同样,字段将在指定类的新实例上设置。因此,在您的情况下,反序列化会创建一个新的Object,并且由于Object类不设置任何字段,因此反序列化不会尝试在此Object上设置任何字段,最终会得到一个基本的空Object实例。

For serializing/deserializing arbitrary objects (though they have to implement Serializable), use SerializableCoder.

对于序列化/反序列化任意对象(尽管它们必须实现Serializable),请使用SerializableCoder。

#1


1  

TL;DR AvroCoder can only be used with a concrete class.

TL; DR AvroCoder只能用于具体类。

AvroCoder, by nature, uses Avro, which is a schema-based serialization format, rather than a way to serialize arbitrary opaque Java objects.

AvroCoder本质上使用Avro,它是一种基于模式的序列化格式,而不是一种序列化任意不透明Java对象的方法。

AvroCoder uses the fields of the given class as the schema - these are the fields that will be serialized when encoding the data and deserializing when decoding it. You're specifying Object.class, which has no fields.

AvroCoder使用给定类的字段作为模式 - 这些是在对数据进行编码时将序列化并在解码时进行反序列化的字段。您正在指定Object.class,它没有字段。

Likewise, the fields will be set on a new instance of the specified class. So in your case, deserialization creates a new Object, and since the Object class doesn't set any fields, deserialization doesn't attempt to set any fields on this Object, and you end up with a basic empty Object instance.

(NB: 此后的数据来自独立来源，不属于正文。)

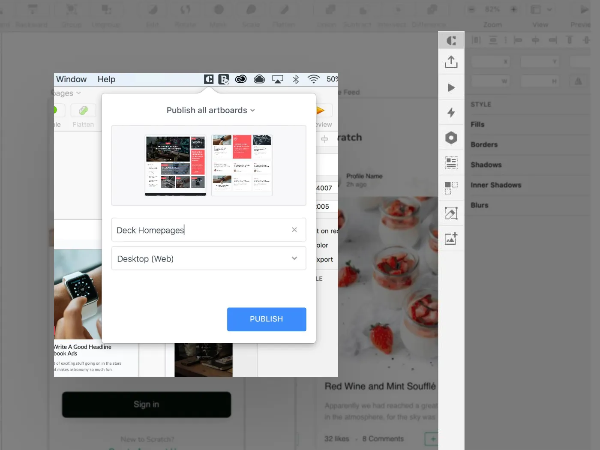Open the Window menu
Viewport: 600px width, 450px height.
71,79
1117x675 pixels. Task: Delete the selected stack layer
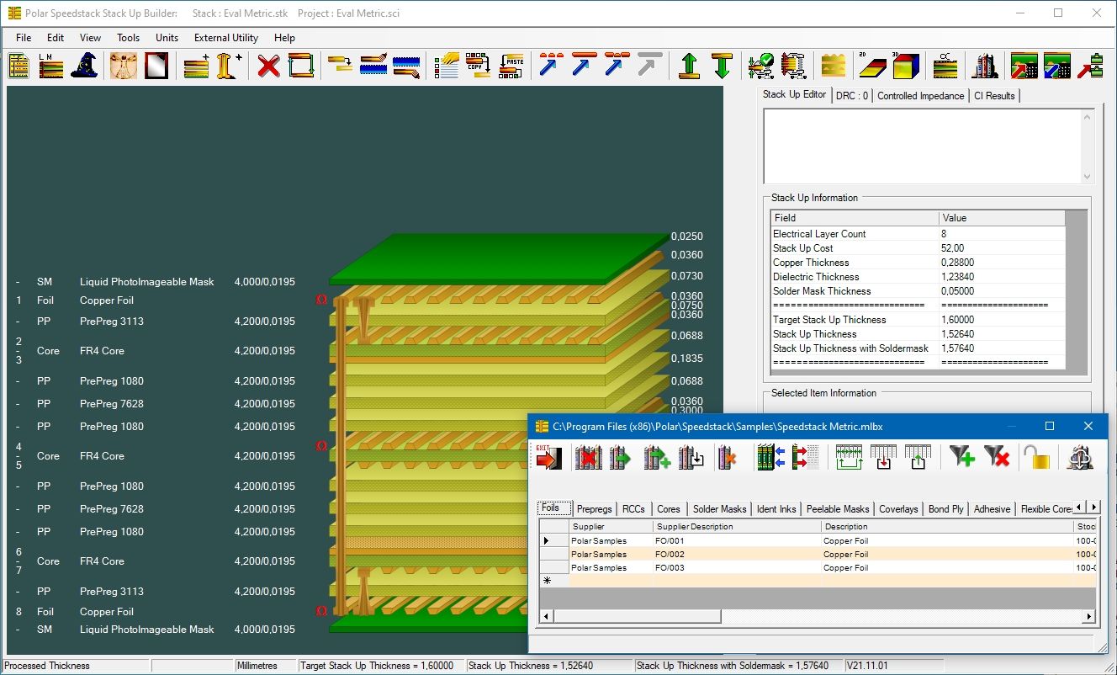pyautogui.click(x=267, y=65)
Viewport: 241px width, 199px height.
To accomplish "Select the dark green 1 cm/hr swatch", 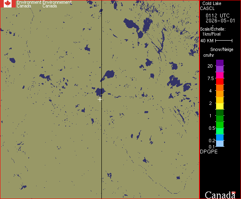I will [220, 112].
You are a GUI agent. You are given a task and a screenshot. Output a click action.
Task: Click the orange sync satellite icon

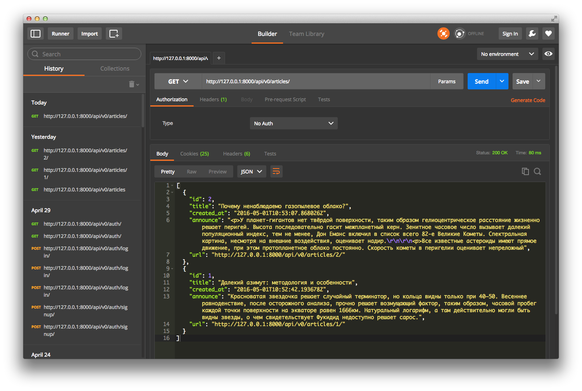(443, 33)
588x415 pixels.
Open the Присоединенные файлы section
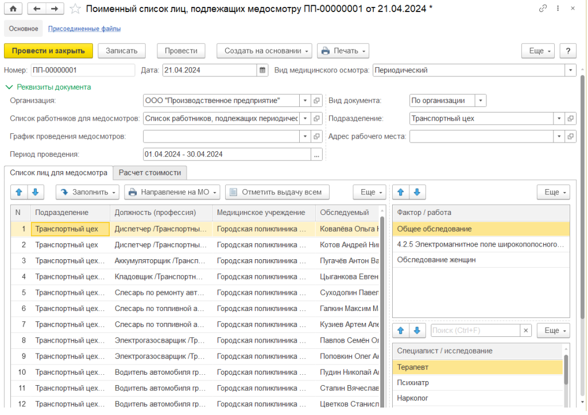[x=84, y=29]
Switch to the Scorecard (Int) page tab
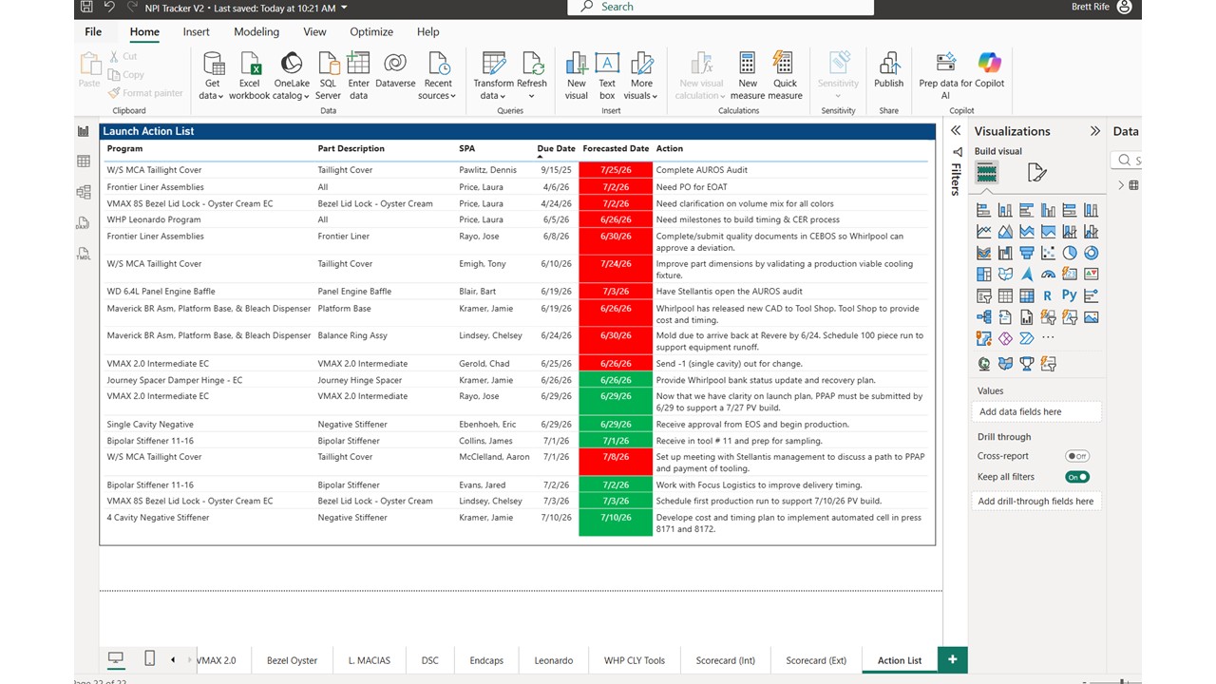This screenshot has width=1216, height=684. pos(726,660)
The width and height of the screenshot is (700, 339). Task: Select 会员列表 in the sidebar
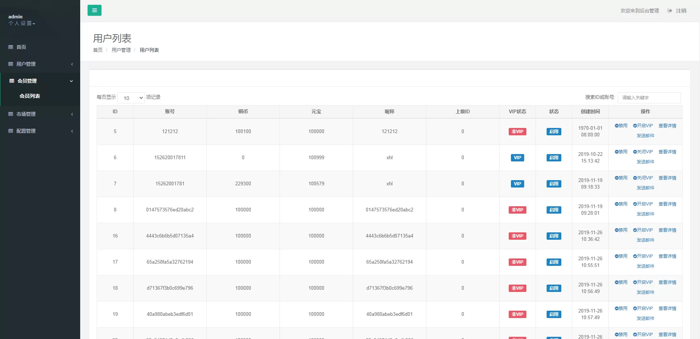tap(30, 96)
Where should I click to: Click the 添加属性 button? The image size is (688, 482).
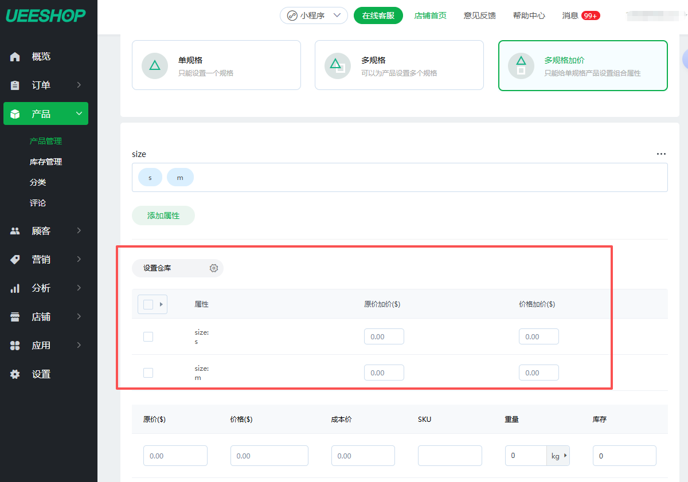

同样,字段将在指定类的新实例上设置。因此,在您的情况下,反序列化会创建一个新的Object,并且由于Object类不设置任何字段,因此反序列化不会尝试在此Object上设置任何字段,最终会得到一个基本的空Object实例。

For serializing/deserializing arbitrary objects (though they have to implement Serializable), use SerializableCoder.

对于序列化/反序列化任意对象(尽管它们必须实现Serializable),请使用SerializableCoder。